Author H.P. Lovecraft, famous for his works of horror writing, was also known for his highly racist opinions. AP Photo/Brown University Library hide caption

toggle caption AP Photo/Brown University Library
Author H.P. Lovecraft, famous for his works of horror writing, was also known for his highly racist opinions.

Author H.P. Lovecraft, famous for his works of horror writing, was also known for his highly racist opinions.

AP Photo/Brown University Library

Each year, the speculative fiction author who wins the World Fantasy Award receives an awards statue that's a bust of author H.P. Lovecraft.
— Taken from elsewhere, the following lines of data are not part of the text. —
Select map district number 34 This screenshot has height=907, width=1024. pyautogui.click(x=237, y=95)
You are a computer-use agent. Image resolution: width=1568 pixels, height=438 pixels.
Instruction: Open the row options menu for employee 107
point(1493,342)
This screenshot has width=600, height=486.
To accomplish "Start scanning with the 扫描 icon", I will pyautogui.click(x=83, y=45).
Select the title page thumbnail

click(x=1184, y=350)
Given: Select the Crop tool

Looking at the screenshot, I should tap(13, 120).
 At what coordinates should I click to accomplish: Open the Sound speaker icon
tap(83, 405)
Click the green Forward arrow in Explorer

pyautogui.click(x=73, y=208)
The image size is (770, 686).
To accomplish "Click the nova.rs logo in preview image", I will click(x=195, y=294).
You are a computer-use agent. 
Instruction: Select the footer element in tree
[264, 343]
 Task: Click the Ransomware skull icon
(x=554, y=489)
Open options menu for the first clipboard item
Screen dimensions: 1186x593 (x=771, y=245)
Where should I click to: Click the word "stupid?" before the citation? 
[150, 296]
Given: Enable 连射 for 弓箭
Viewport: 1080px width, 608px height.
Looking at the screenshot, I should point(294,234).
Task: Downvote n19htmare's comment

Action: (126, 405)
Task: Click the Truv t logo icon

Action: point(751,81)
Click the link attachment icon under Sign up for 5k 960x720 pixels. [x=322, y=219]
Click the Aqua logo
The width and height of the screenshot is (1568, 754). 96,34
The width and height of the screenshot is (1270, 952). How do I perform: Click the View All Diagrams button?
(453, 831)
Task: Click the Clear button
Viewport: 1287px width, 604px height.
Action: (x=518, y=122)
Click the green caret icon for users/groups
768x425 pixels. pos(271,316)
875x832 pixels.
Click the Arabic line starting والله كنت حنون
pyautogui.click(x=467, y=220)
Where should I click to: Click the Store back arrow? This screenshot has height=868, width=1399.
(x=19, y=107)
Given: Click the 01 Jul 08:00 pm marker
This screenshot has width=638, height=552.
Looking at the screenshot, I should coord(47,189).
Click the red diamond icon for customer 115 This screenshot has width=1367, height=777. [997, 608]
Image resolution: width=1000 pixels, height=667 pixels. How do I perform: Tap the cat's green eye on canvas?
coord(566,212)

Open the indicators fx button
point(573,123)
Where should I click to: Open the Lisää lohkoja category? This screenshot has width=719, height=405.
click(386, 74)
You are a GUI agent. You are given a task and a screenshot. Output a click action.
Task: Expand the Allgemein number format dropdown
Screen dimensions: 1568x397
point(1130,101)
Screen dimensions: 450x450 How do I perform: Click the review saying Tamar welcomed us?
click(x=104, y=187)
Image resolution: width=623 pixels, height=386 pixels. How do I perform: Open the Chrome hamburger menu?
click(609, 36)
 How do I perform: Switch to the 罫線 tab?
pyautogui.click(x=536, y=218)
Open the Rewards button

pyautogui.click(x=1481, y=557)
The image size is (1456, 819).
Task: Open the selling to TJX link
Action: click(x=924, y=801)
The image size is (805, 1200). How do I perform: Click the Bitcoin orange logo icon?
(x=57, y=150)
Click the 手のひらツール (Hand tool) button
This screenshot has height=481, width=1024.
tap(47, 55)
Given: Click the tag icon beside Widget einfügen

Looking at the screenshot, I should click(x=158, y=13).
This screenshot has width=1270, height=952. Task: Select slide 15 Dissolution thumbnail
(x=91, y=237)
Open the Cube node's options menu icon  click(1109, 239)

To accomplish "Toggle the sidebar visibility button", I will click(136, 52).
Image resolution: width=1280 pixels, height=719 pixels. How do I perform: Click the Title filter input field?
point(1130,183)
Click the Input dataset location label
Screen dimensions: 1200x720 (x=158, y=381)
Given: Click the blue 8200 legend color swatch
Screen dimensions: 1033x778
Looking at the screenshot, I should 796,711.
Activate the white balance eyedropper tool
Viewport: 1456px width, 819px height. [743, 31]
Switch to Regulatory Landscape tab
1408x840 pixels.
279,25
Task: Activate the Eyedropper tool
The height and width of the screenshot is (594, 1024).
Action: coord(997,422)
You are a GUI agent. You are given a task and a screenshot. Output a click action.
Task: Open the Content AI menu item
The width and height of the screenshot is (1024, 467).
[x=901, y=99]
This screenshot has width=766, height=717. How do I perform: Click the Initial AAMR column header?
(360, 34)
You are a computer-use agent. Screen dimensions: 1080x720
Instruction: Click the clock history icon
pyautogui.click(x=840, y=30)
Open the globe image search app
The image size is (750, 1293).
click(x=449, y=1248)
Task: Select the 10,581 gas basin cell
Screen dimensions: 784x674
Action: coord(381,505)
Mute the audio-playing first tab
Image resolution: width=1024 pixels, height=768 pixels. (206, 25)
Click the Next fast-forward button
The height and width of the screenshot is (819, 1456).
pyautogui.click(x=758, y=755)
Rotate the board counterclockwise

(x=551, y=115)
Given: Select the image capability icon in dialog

Lovecraft, famous for his horror writing, was also known for his highly racist opinions, and this has created some controversy regarding the award that bears his likeness.

Laura Miller recently wrote about the backlash in a piece for Salon.com. She says that objections to the use of Lovecraft as the face of the award began to surface when Nigerian-American writer Nnedi Okorafor, who won the WFA for best novel in 2011 for Who Fears Death, wrote a blog post about her discomfort with the trophy after she read a racist poem that Lovecraft wrote in 1912.

"She saw it and she became completely dismayed and hurt that this professional honor, which she'd been so proud to receive, was in the shape of the head of someone who would think these kinds of things about her," Miller tells NPR's Arun Rath.

Miller says there was a petition to change the award to a bust of author Octavia Butler, but a lot of people would also prefer the award not be in the shape of any specific person.

The issue this raises for fans of Lovecraft or any other artist is how much you can separate the artist and their beliefs from their work. Miller says many fandoms struggle with this when something unflattering is revealed about someone they admire.

"Their reaction is ... to just have this sort of reflexive rejection of it," she says. Instead, Miller writes in her Salon piece, "You can acknowledge, contemplate and discuss ... without feeling obliged to reject the work as a whole."

This year, the WFA will present the Lovecraft-shaped awards, which were ordered back in March, as normal. But the WFA board of directors said they will have discussions about the situation at a series of meetings at this year's World Fantasy Convention, where the awards are presented.

"It's one thing for a person to decide to read something and to enjoy what they can enjoy about it and to be aware of problematic aspects of it," Miller says, "and it's another thing for a person who had certain beliefs to be the symbol for an entire community."